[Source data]
------------------------------

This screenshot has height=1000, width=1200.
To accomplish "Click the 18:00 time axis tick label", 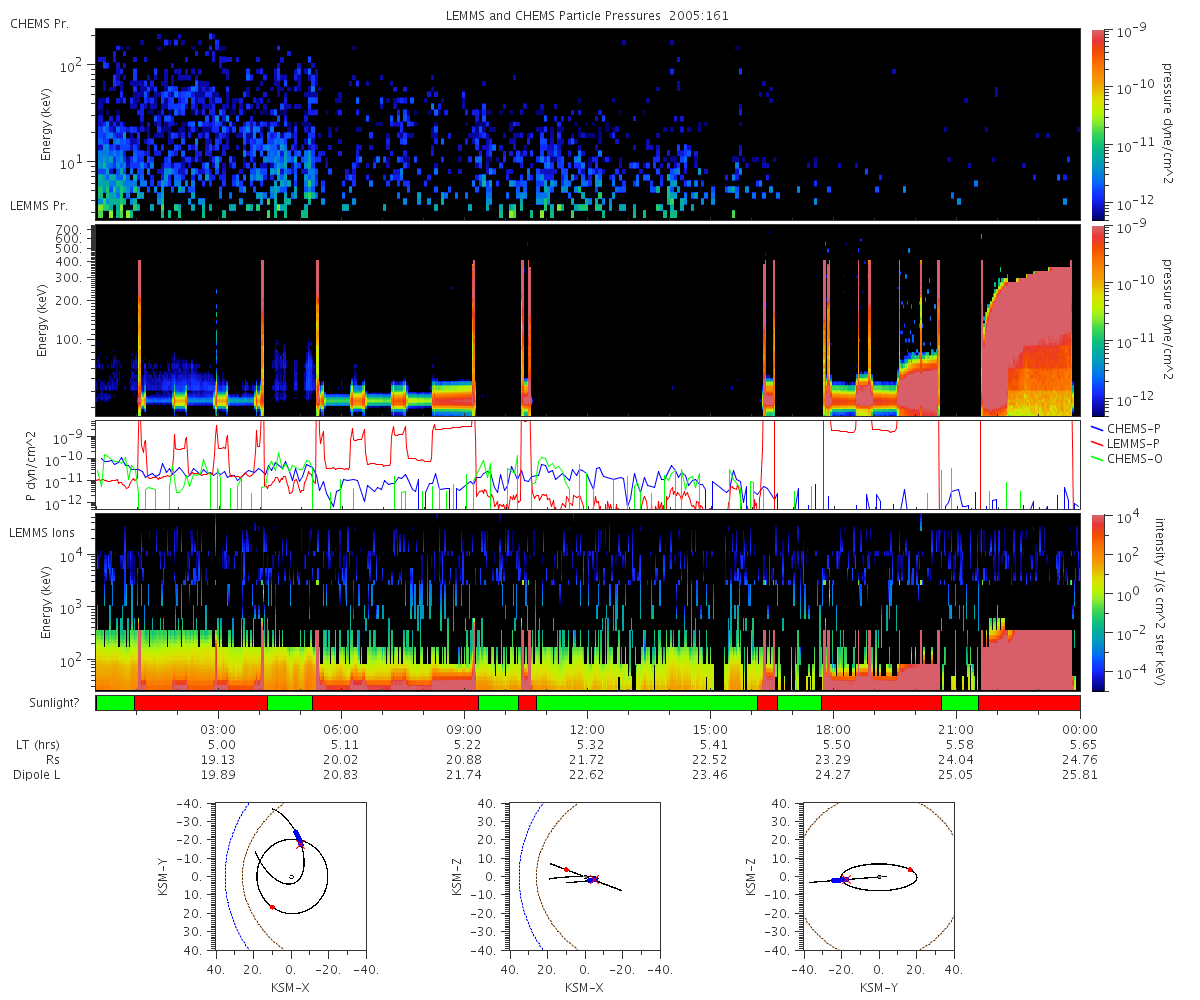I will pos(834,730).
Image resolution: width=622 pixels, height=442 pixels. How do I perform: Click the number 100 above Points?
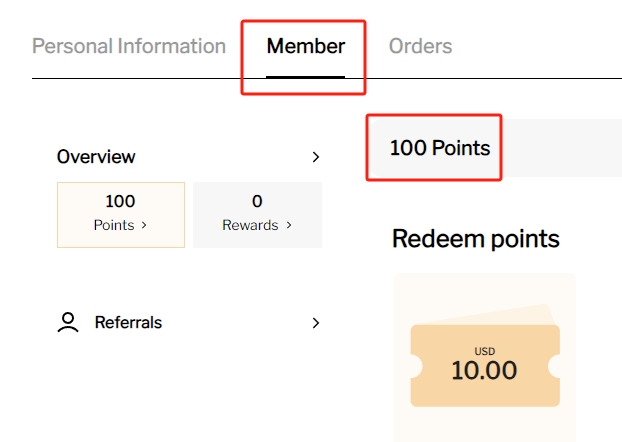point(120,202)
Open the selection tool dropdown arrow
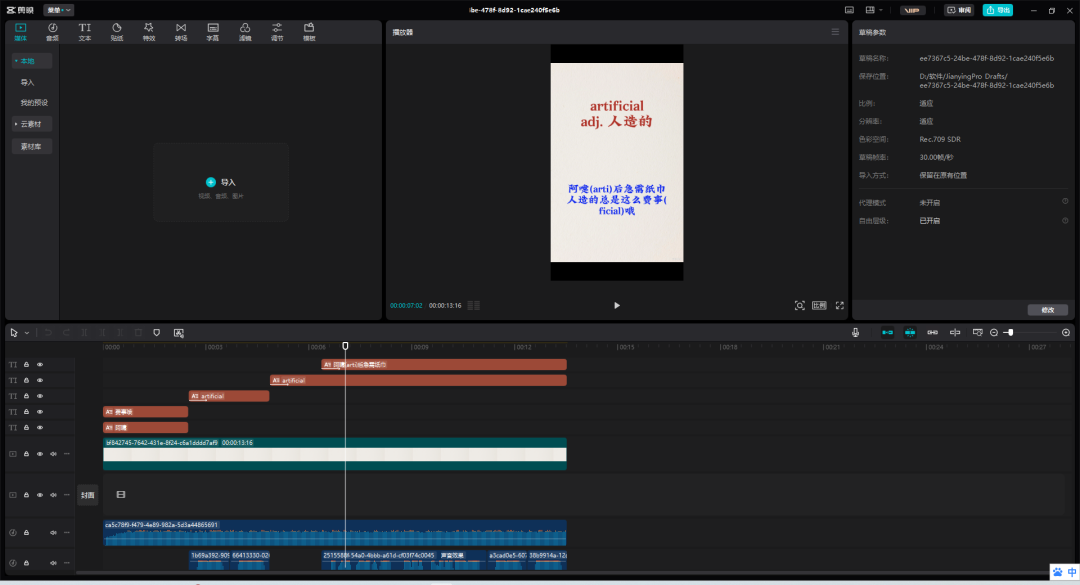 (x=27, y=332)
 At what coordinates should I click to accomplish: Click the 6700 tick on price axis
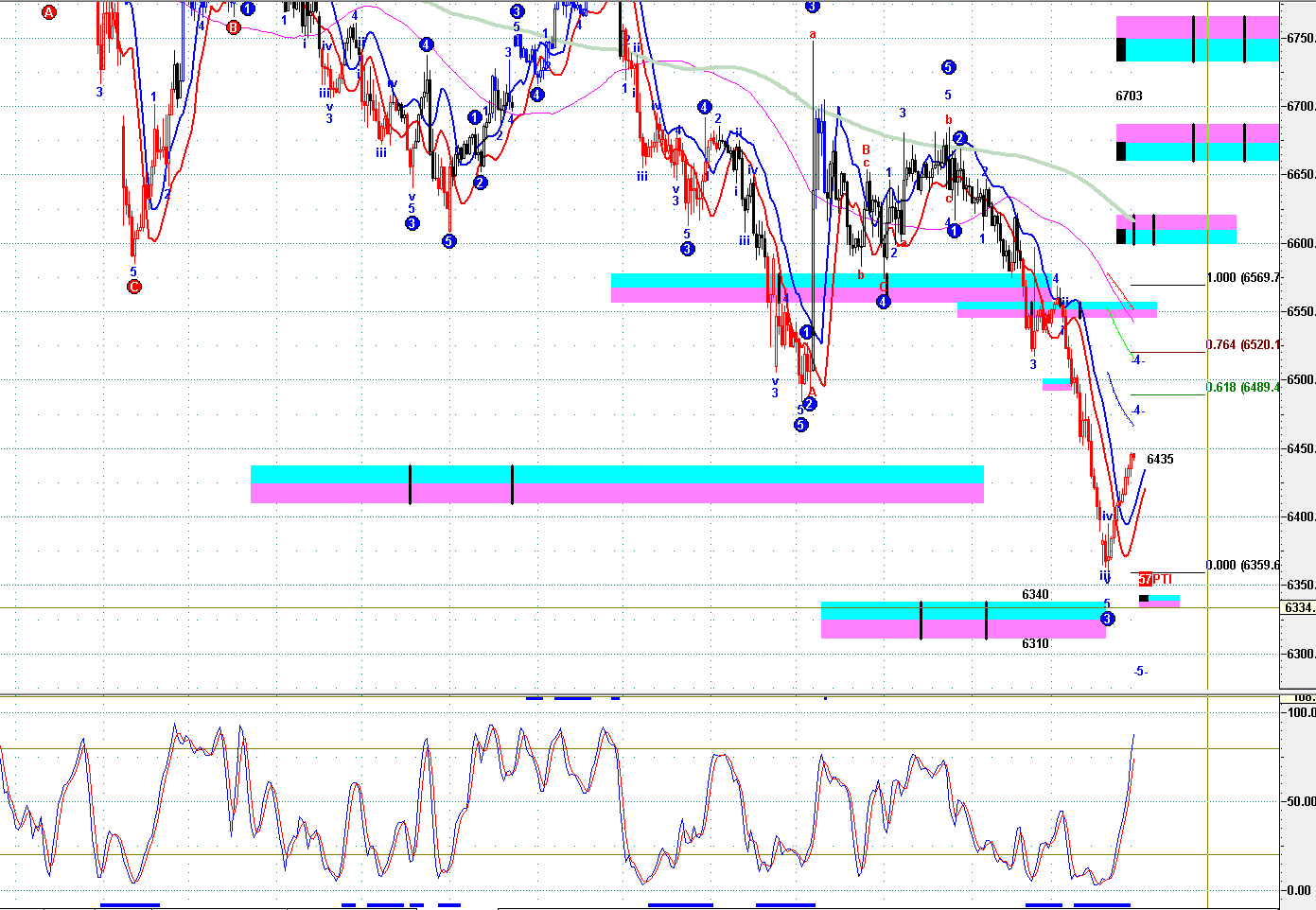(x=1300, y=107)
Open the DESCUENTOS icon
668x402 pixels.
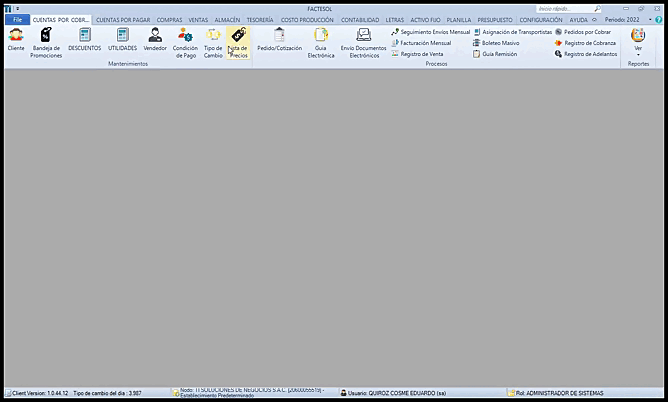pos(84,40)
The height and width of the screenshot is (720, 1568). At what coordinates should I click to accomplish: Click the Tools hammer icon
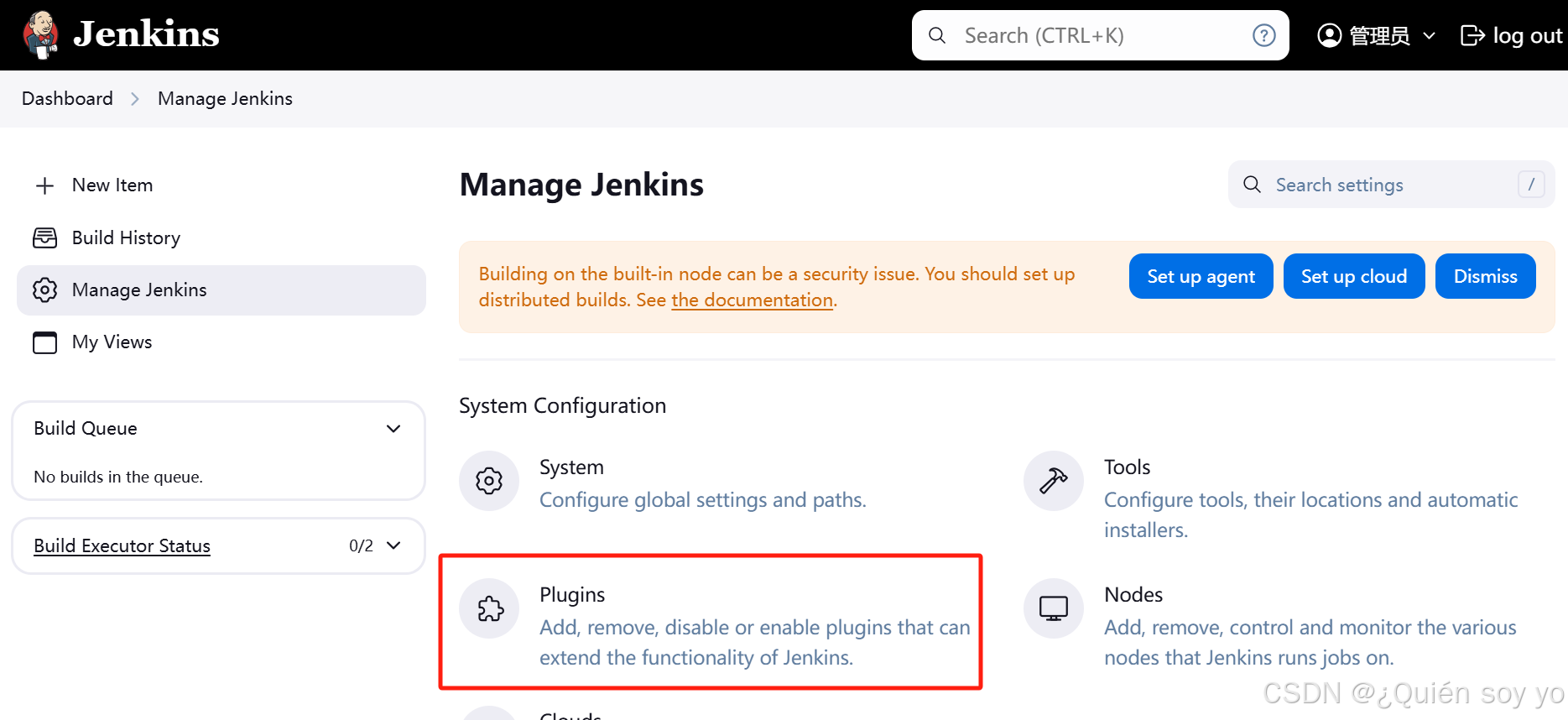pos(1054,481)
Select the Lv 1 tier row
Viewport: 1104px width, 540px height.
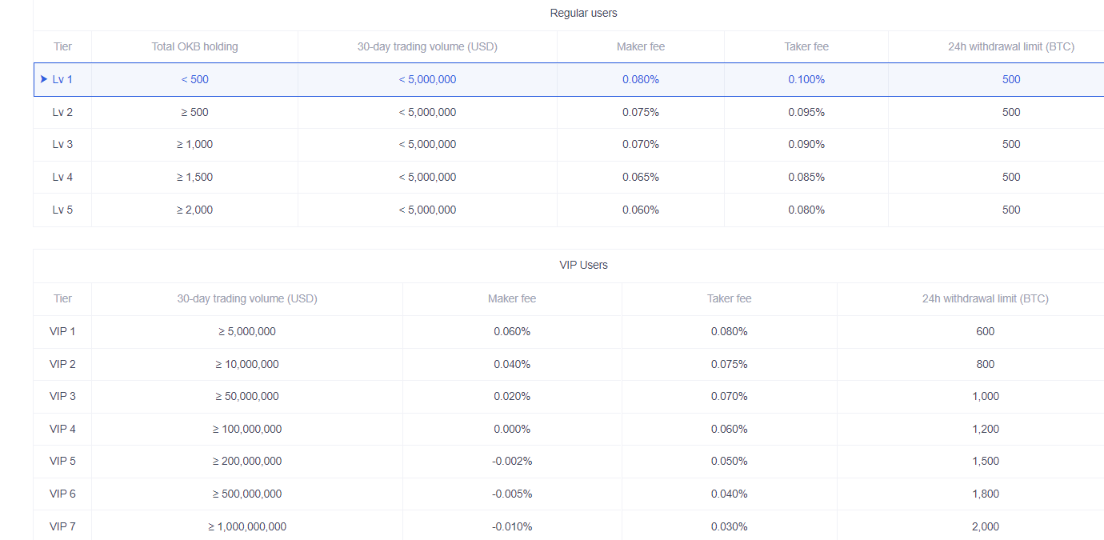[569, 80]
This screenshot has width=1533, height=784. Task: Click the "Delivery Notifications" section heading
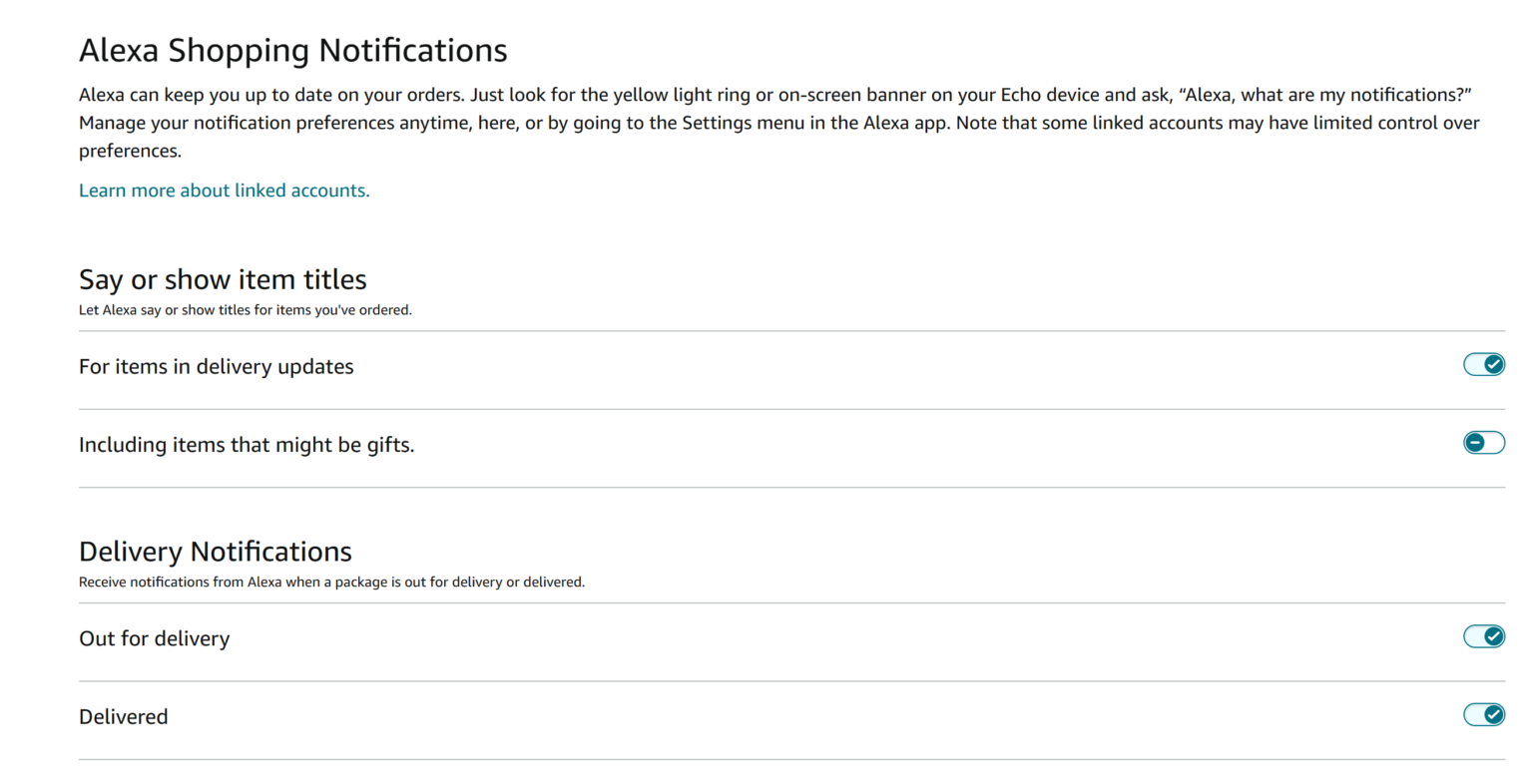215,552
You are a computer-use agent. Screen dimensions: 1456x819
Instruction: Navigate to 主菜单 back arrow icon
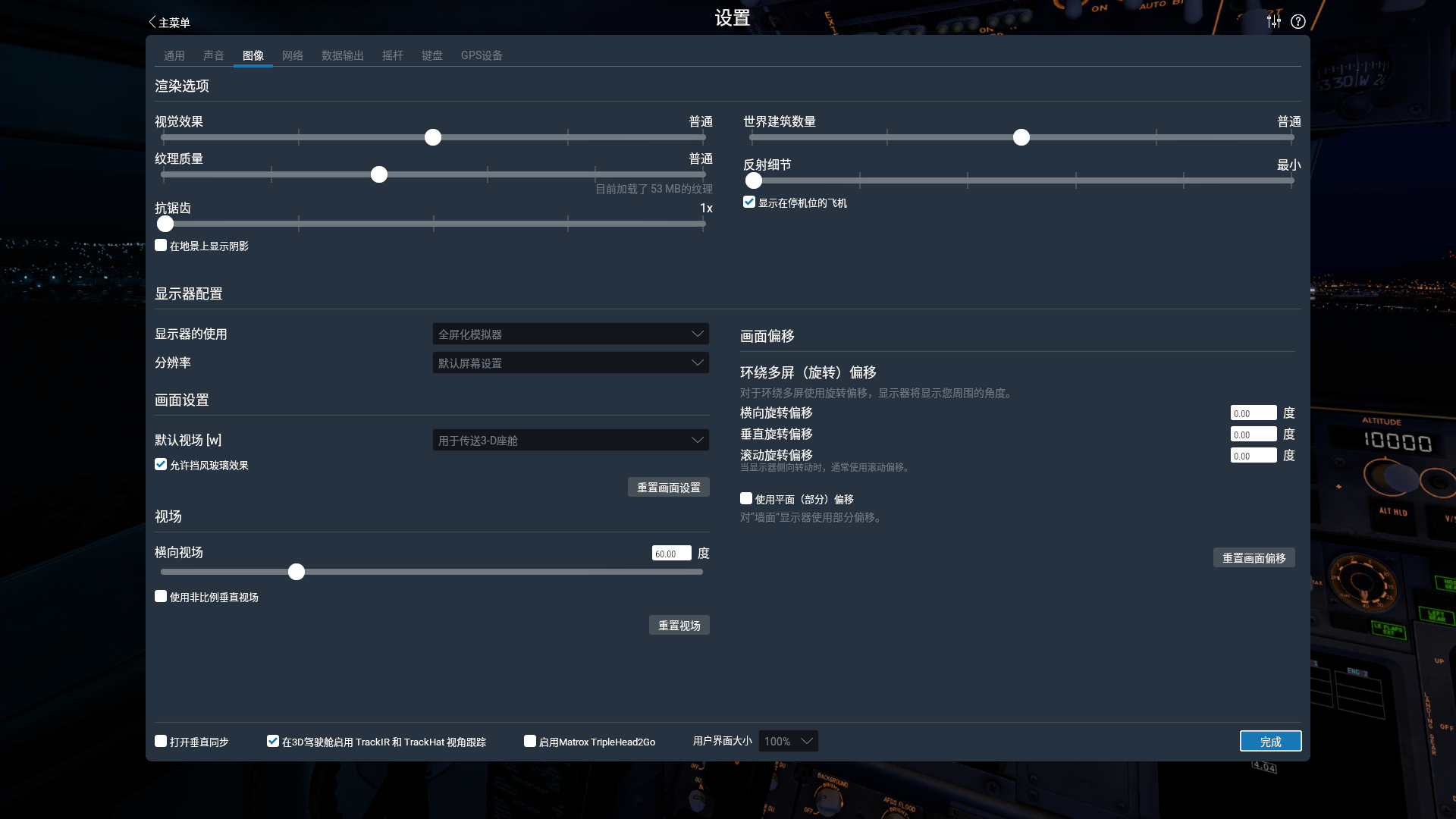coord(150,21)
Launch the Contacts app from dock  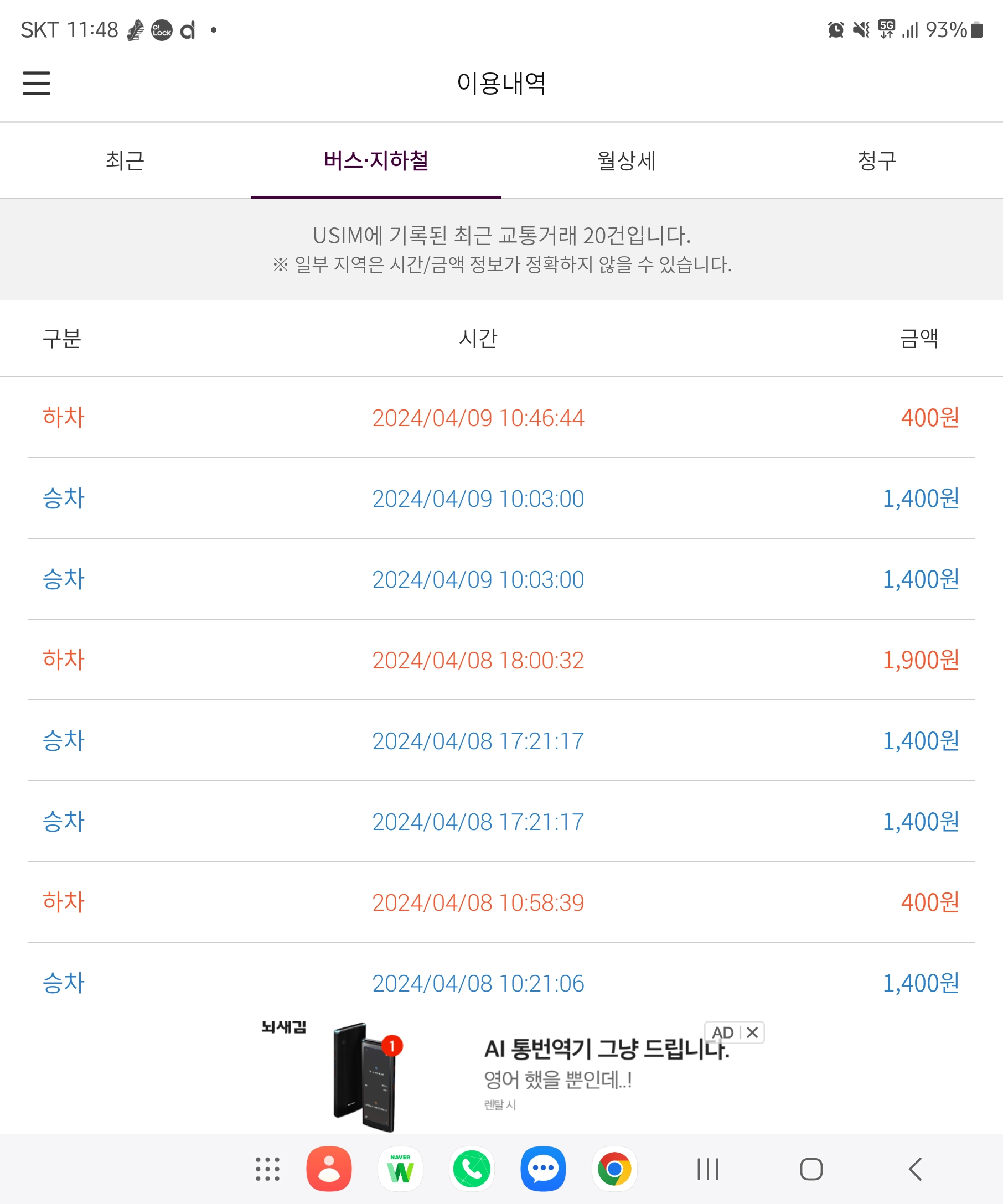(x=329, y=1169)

------------------------------

→ **Exercise**:
Above are records with pictures. Reproduce exactly only the lines from the line with "At what coordinates should I click to accomplish: Click the 6700" through the line with "Select the Lv 1 tier row", both ends included, and leave the pictures out.

→ **Expected answer**:
 At what coordinates should I click to accomplish: Click the 6700 tick on price axis
(x=1300, y=107)
Open the DESCUENTOS icon
668x402 pixels.
pos(84,40)
The height and width of the screenshot is (720, 1568). At what coordinates should I click to accomplish: Click the Tools hammer icon
pos(1054,481)
Select the Lv 1 tier row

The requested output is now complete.